Walk into any small market in Tirunelveli, Tuticorin, Madurai, or rural Coimbatore at the end of the month and you will see them, well-dressed men with a small notebook, collecting cash from shopkeepers, hawkers, women running small businesses. No paperwork, no PAN, no bureau. Just a number scribbled next to a name.
This is kandhu vatti - Tamil Nadu's parallel credit economy, run by private financiers who lend cash at 5%, 10%, sometimes 20% per month. For a hawker with no bank access and no salary slip, kandhu vatti has been the only credit available. For families in distress, it has been the loan you take when no one else will lend.
It is also the loan that has put more Tamil Nadu households on the edge than any other single source.
How kandhu vatti actually works
The mechanics are deceptively simple.
Loan amount: usually ₹5,000 to ₹2 lakh.
Tenure: open-ended.
Interest: 5% to 20% per month (i.e. 60% to 240% per year).
Collateral: post-dated cheques, a blank signed promissory note, sometimes the original deeds of a small property or vehicle.
Repayment: daily, weekly, or monthly cash pickup at your shop or home.
Penalties: if you miss one collection, the agent waits at your shop, talks to your customers, sometimes follows you home.
What makes it dangerous isn't the rate- it's the structure. You almost always end up paying only the interest, and the principal never moves. A ₹50,000 loan at 10% a month becomes ₹5,000 in monthly interest, and three years later the family has paid ₹1.8 lakh in interest with the original ₹50,000 still outstanding.
What the law now says (since 9 June 2025)

Data on locating visible targets
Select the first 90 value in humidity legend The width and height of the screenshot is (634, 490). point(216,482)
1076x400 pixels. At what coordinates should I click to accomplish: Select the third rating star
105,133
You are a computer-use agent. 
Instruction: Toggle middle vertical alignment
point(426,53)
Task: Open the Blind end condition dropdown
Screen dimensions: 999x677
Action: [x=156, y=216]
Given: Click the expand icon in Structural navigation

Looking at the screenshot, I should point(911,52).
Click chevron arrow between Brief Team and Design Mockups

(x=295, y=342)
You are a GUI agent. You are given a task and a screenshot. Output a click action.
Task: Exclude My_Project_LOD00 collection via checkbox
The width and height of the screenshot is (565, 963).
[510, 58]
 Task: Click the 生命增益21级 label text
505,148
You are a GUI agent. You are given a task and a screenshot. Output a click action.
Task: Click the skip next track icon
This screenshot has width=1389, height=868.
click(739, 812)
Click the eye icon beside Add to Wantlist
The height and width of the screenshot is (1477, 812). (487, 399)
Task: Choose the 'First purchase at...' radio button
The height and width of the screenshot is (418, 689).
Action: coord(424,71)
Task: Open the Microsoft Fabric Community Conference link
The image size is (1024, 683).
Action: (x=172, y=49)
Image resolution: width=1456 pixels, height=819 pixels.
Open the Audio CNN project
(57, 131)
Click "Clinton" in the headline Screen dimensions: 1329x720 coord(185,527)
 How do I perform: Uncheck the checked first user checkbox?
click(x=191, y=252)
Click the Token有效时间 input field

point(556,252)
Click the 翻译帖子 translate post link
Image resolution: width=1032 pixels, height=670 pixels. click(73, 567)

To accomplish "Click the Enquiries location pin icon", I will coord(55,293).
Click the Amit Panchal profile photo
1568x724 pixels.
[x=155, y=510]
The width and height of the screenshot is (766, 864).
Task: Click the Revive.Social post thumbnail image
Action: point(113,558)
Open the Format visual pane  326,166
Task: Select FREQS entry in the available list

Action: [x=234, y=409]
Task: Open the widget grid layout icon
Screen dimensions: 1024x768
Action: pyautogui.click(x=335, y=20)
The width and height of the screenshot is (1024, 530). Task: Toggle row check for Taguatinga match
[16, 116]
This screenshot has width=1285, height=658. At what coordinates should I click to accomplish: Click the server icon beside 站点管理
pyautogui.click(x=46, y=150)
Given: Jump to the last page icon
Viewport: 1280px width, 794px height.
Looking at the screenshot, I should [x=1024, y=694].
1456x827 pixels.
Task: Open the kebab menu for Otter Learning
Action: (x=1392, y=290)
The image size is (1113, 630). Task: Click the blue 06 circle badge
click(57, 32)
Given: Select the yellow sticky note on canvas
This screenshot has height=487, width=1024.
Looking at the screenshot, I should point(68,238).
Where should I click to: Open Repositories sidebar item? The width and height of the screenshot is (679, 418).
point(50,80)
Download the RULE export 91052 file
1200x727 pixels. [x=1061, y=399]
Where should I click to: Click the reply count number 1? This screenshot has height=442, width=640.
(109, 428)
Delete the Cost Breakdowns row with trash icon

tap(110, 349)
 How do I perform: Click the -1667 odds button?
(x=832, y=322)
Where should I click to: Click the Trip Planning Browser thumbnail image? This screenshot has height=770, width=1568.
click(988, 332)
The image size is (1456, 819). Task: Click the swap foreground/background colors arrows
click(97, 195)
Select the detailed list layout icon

Set exercise 1 |
According to the kandhu vatti article, what monthly interest rates do these lenders charge?
Set exercise 2 |
From the rows, reproduce verbatim the part that opens with the line containing "Task: Click the 生命增益21级 label text" and closes with the line containing "Action: coord(424,71)", both included.

Solution 1 |
5% to 20% per month, which is 60% to 240% per year.

Solution 2 |
 Task: Click the 生命增益21级 label text
505,148
You are a GUI agent. You are given a task and a screenshot. Output a click action.
Task: Click the skip next track icon
This screenshot has width=1389, height=868.
click(739, 812)
Click the eye icon beside Add to Wantlist
The height and width of the screenshot is (1477, 812). (487, 399)
Task: Choose the 'First purchase at...' radio button
The height and width of the screenshot is (418, 689).
Action: coord(424,71)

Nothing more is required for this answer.